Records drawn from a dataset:
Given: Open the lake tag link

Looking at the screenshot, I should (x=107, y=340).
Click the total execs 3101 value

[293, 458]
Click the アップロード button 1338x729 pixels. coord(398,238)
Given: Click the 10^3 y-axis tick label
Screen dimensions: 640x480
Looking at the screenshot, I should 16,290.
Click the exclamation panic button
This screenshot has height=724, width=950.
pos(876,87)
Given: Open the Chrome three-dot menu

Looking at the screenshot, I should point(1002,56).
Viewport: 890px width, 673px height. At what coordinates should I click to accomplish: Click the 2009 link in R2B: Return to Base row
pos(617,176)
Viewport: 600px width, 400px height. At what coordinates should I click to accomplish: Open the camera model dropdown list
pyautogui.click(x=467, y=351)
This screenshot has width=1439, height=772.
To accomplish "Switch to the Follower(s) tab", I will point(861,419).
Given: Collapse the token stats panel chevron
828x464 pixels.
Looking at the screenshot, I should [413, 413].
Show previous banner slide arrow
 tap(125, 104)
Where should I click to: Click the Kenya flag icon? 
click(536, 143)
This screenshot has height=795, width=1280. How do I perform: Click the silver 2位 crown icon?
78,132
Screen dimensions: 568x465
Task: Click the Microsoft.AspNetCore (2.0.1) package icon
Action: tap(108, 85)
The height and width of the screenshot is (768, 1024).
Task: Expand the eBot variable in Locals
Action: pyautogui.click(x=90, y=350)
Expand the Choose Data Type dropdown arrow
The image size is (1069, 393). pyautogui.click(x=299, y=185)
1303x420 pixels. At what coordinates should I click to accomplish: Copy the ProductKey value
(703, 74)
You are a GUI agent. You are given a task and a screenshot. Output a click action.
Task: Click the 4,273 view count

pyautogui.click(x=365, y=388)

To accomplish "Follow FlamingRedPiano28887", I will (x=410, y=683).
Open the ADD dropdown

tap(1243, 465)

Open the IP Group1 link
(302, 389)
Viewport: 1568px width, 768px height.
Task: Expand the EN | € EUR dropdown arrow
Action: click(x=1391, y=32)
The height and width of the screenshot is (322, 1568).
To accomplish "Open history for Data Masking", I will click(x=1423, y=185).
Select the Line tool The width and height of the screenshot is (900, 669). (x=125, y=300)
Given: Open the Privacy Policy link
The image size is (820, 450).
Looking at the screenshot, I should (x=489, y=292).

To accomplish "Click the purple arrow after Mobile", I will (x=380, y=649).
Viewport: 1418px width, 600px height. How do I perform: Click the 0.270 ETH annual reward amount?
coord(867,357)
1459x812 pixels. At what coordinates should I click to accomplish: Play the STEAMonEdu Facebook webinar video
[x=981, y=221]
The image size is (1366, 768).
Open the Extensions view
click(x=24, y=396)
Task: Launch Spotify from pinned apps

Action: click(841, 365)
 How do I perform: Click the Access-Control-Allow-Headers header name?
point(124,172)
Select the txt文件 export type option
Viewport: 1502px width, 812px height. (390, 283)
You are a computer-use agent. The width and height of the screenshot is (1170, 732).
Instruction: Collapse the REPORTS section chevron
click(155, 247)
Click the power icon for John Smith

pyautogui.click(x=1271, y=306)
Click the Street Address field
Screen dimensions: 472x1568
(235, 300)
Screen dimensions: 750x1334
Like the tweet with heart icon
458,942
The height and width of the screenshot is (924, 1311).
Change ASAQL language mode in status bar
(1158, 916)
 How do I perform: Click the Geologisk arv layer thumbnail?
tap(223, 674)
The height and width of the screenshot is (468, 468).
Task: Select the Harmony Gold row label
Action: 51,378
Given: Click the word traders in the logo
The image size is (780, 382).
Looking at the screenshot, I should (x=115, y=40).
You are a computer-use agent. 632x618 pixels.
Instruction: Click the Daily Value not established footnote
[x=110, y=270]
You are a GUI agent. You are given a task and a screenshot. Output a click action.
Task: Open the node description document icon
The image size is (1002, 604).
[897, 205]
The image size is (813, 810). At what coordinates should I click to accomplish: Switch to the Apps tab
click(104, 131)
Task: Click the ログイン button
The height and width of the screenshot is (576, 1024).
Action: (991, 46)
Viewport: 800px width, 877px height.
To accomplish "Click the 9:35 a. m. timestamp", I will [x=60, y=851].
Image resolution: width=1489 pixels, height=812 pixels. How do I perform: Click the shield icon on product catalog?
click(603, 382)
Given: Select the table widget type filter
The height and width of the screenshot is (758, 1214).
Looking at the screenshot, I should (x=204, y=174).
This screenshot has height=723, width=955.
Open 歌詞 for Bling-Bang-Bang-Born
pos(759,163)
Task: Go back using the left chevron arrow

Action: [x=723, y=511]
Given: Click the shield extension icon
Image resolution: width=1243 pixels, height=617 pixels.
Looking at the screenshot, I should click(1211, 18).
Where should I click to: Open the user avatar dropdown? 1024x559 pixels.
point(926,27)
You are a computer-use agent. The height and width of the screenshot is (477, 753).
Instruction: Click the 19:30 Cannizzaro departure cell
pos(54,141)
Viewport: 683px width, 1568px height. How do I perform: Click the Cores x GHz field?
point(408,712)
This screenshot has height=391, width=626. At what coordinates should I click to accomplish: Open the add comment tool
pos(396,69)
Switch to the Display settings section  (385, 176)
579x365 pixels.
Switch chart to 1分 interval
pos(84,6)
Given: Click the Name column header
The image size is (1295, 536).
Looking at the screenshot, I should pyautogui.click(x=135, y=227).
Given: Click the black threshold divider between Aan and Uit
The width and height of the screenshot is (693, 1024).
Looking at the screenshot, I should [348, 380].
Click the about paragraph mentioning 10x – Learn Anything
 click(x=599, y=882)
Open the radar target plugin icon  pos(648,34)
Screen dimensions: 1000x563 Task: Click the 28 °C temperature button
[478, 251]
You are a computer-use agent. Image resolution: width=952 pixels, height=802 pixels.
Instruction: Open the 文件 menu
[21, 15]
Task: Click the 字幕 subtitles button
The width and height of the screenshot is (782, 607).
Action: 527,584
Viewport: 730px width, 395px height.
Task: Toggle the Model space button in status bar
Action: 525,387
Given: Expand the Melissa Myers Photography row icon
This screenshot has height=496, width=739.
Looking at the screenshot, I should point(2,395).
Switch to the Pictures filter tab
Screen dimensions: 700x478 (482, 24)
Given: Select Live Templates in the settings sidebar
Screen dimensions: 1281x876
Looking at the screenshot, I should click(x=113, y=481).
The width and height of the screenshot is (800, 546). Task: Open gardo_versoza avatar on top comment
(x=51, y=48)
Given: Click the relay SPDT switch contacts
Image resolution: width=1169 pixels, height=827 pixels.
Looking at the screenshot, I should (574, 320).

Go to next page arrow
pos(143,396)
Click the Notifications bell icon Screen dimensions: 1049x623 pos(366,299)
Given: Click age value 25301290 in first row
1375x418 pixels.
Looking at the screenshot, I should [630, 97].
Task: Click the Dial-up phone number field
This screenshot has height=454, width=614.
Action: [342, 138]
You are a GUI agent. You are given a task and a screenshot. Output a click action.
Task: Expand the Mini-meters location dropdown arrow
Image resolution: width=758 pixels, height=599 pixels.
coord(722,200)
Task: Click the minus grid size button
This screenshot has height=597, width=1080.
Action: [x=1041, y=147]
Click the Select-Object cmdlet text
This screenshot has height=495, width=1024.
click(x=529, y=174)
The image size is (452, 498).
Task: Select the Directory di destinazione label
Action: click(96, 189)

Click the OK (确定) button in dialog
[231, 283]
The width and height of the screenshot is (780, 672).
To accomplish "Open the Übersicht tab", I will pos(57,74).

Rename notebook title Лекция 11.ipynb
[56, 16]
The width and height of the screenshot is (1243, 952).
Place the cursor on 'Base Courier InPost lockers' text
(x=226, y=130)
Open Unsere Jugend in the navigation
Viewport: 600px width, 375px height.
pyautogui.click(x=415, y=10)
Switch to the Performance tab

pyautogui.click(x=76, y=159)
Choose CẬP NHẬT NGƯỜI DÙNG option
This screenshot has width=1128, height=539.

- **What needs to be done**
Reproduce every line in the records above that contains the word "computer".

- **Response box**
You are a computer-use agent. The width and height of the screenshot is (1170, 732).
You are a computer-use agent. 632x618 pixels.
You are a computer-use agent. The height and width of the screenshot is (477, 753).
You are a computer-use agent. Image resolution: width=952 pixels, height=802 pixels.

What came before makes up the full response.